Photo courtesy of the Orchestra of the Bronx

The Orchestra of the Bronx announced it will conclude its 2025-26 season with a performance of Felix Mendelssohn’s “Symphony No. 5” and Johannes Brahms’ “Violin Concerto” on Sunday, June 7, at 3 p.m., in the Lovinger Theater at Lehman College, at 250 Bedford Park Blvd. W.

This upcoming show, which will have free admission with no reservations required, reflects the Orchestra of the Bronx’s mission, under the direction of founder and director Michael Spierman, to present stellar performances of music from the classical repertory.

Mendelssohn composed Symphony No. 5, later renamed “The Reformation” by his sister, in anticipation of the 300th anniversary of the Augsburg Confession in 1830. The Augsburg Confession was a major event in the establishment of Protestant theology and the Lutheran Church.

Mendelssohn underlined this connection by using Martin Luther’s hymn “Ein feste burg ist unser Gott” and a cadence called the “Dresden Amen.” Ill health and a touring schedule delayed the completion of this work until 1832, when he conducted his first performance of it when he was 23 years old at the Singakademie in Berlin.

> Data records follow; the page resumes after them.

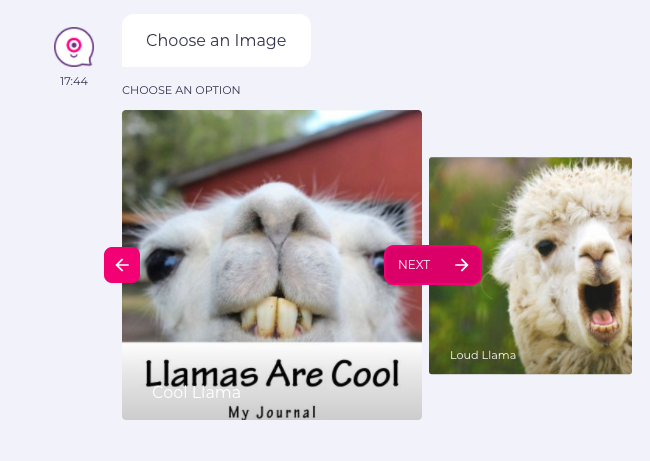Click the 'My Journal' text on the card

(x=272, y=412)
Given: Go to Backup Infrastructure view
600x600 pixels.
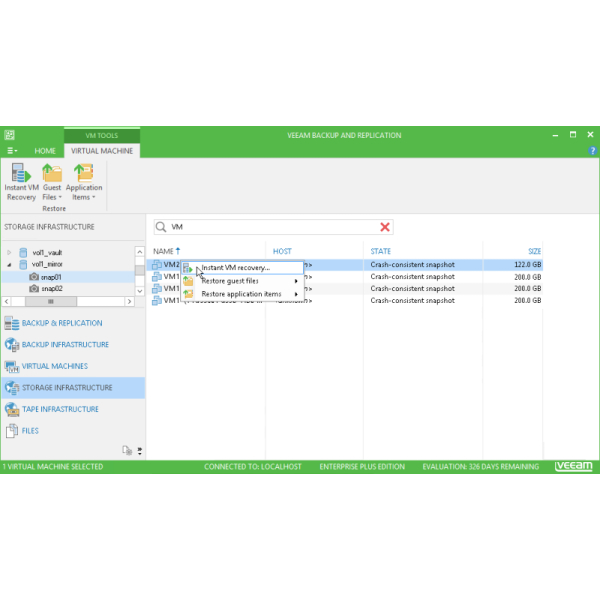Looking at the screenshot, I should (x=65, y=345).
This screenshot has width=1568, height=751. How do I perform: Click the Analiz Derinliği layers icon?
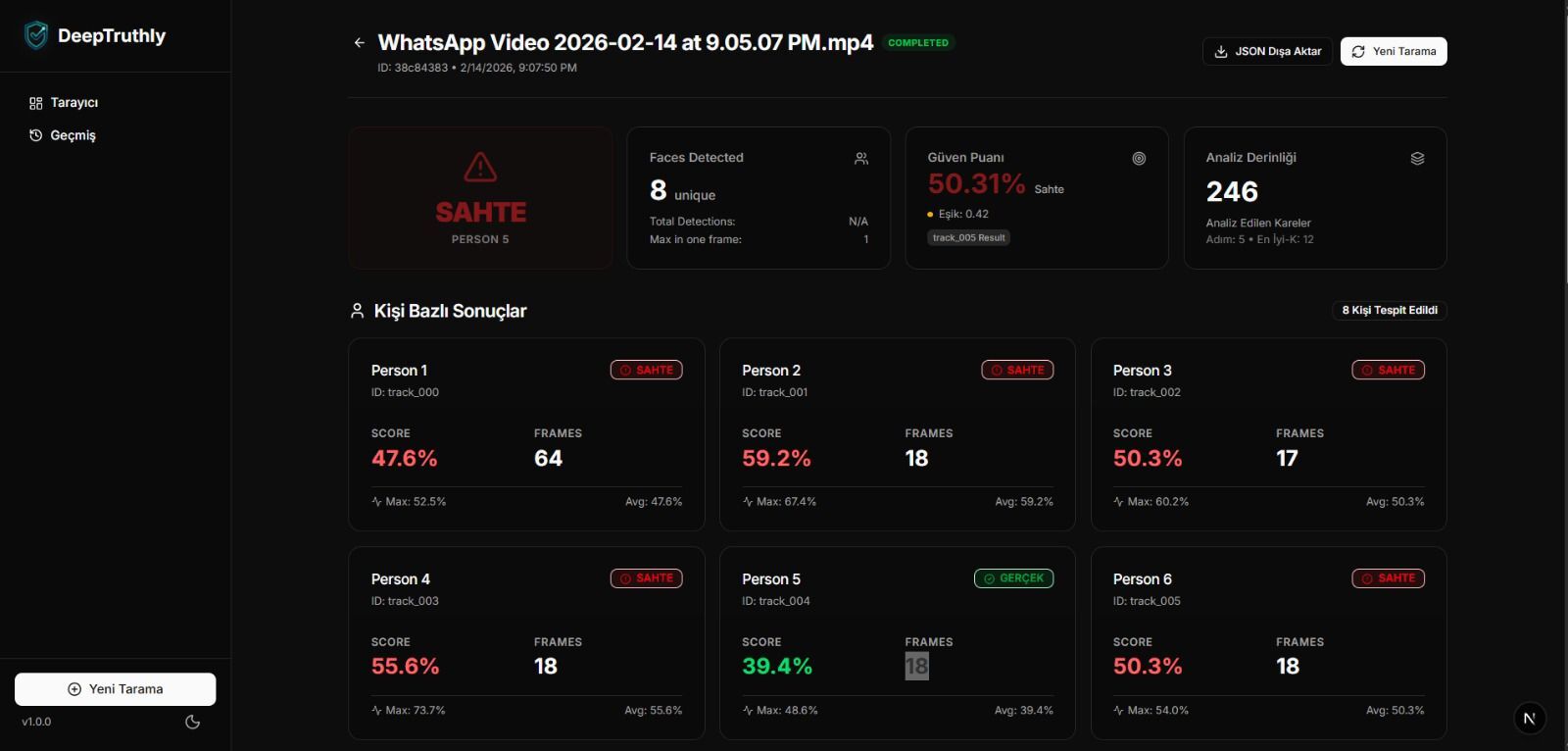(1417, 159)
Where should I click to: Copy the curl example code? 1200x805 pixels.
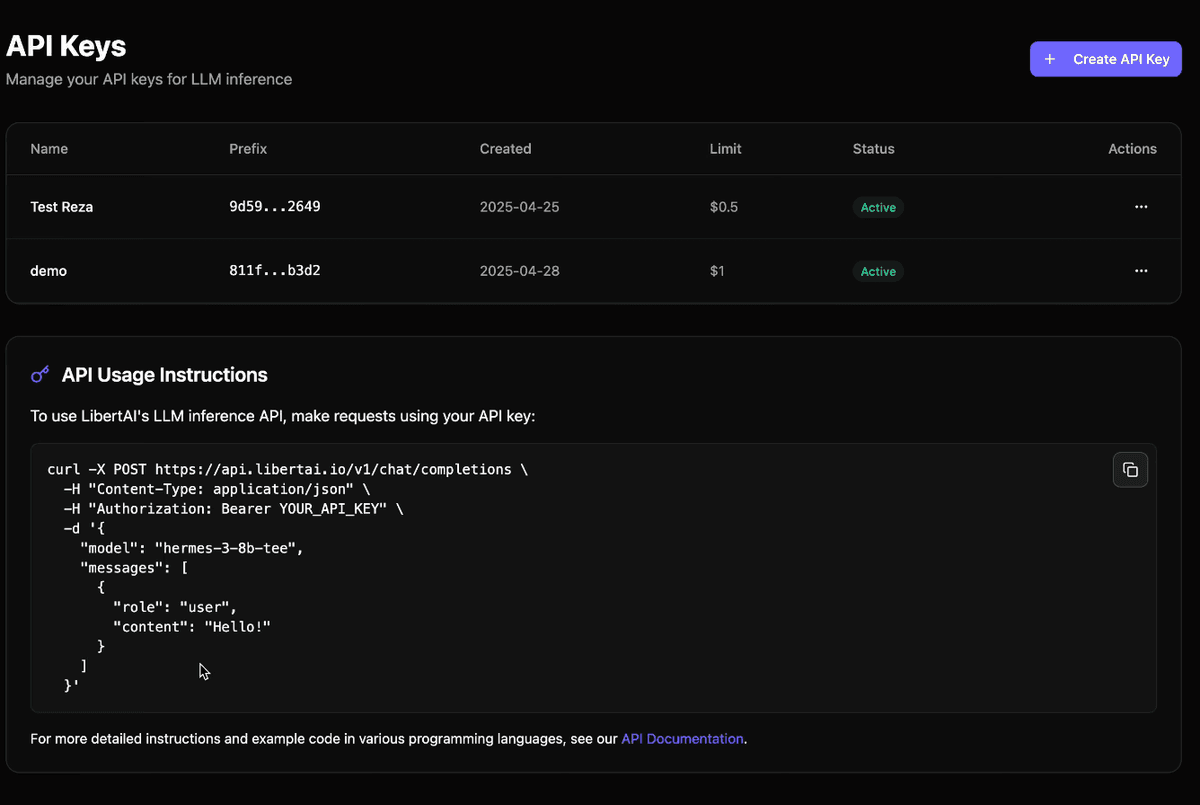point(1130,470)
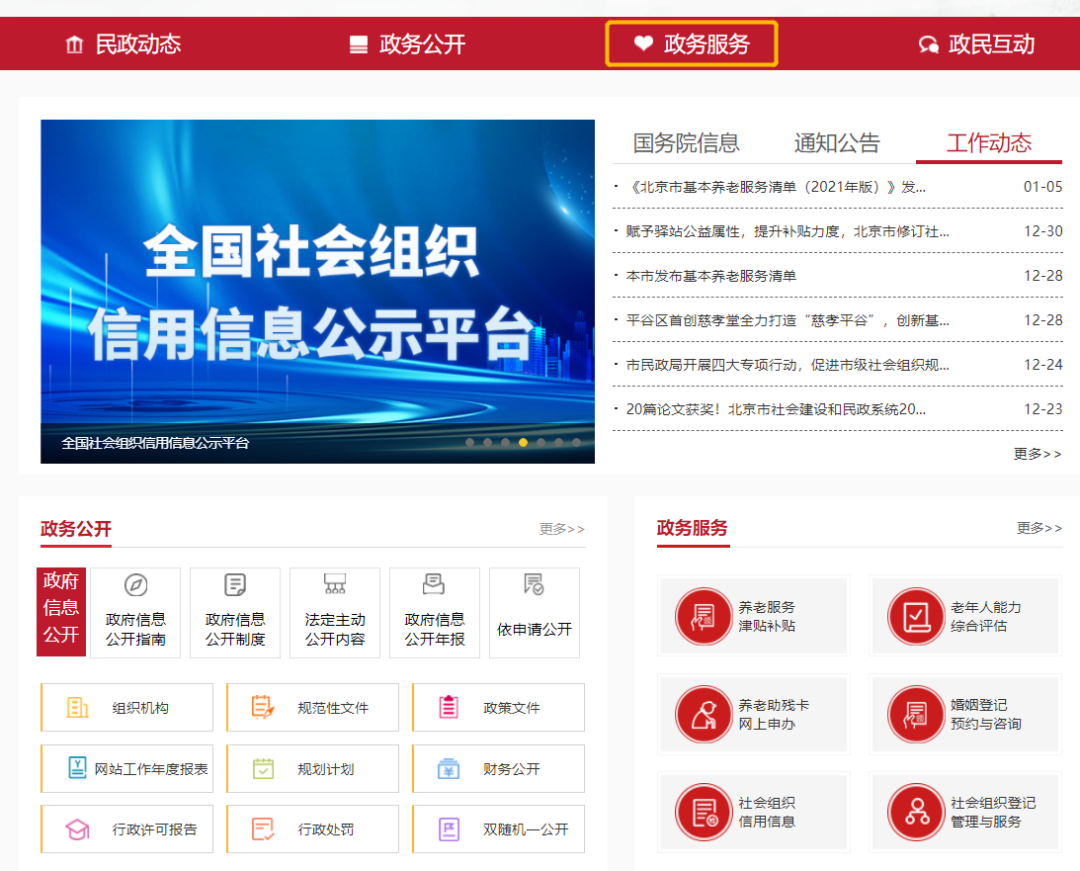Open 政务服务 in the navigation bar
The image size is (1080, 871).
691,44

The Violin Concerto in D major, Op. 77, was the only violin concerto made by Brahms. It was dedicated to and premiered by his friend, violinist Joseph Joachim, on Jan. 1, 1879, at Gewandhaus in Leipzig. Joachim considered this music, as well as Mendelssohn’s, to be one of the four great German violin concerti.

“The Germans have four violin concertos. The greatest, most uncompromising, is Beethoven’s.  The one by Brahms vies with it in seriousness,” Joachim said. The richest, most seductive, was written by Max Bruch. But the most inward, the heart’s jewel, is Mendelssohn’s.”

Orchestra of the Bronx resident concert master Urara Mogi will also serve as the soloist for the violin concerto. In addition to also serving as the resident concert master for the Bronx Opera, Mogi has immense experience as a soloist and orchestra member in ensembles across the United States, Canada and her home country of Japan.

She is the principal violin for the Manhattan Contemporary Chamber Ensemble, annually appears in that same role at the Finger Lakes Chamber Music Festival and has also served as concert master for various other orchestras in the tri-state area, including Princeton Pro Musica, the Manhattan Chamber Orchestra, the Altoona Symphony Orchestra and more.

Mogi also serves as the artistic director of Colza concerts, a Japan-based chamber ensemble and concert series that introduces gifted young performers and introduces seldom-heard chamber music to the public.

Funding from the Bronx Council on the Arts, Assemblymember Jeffrey Dinowitz, State Senator Nathalia Fernandez, the Jarvis and Constance Doctorow Family Foundation and Lehman Stages help to make the Orchestra of the Bronx performances possible.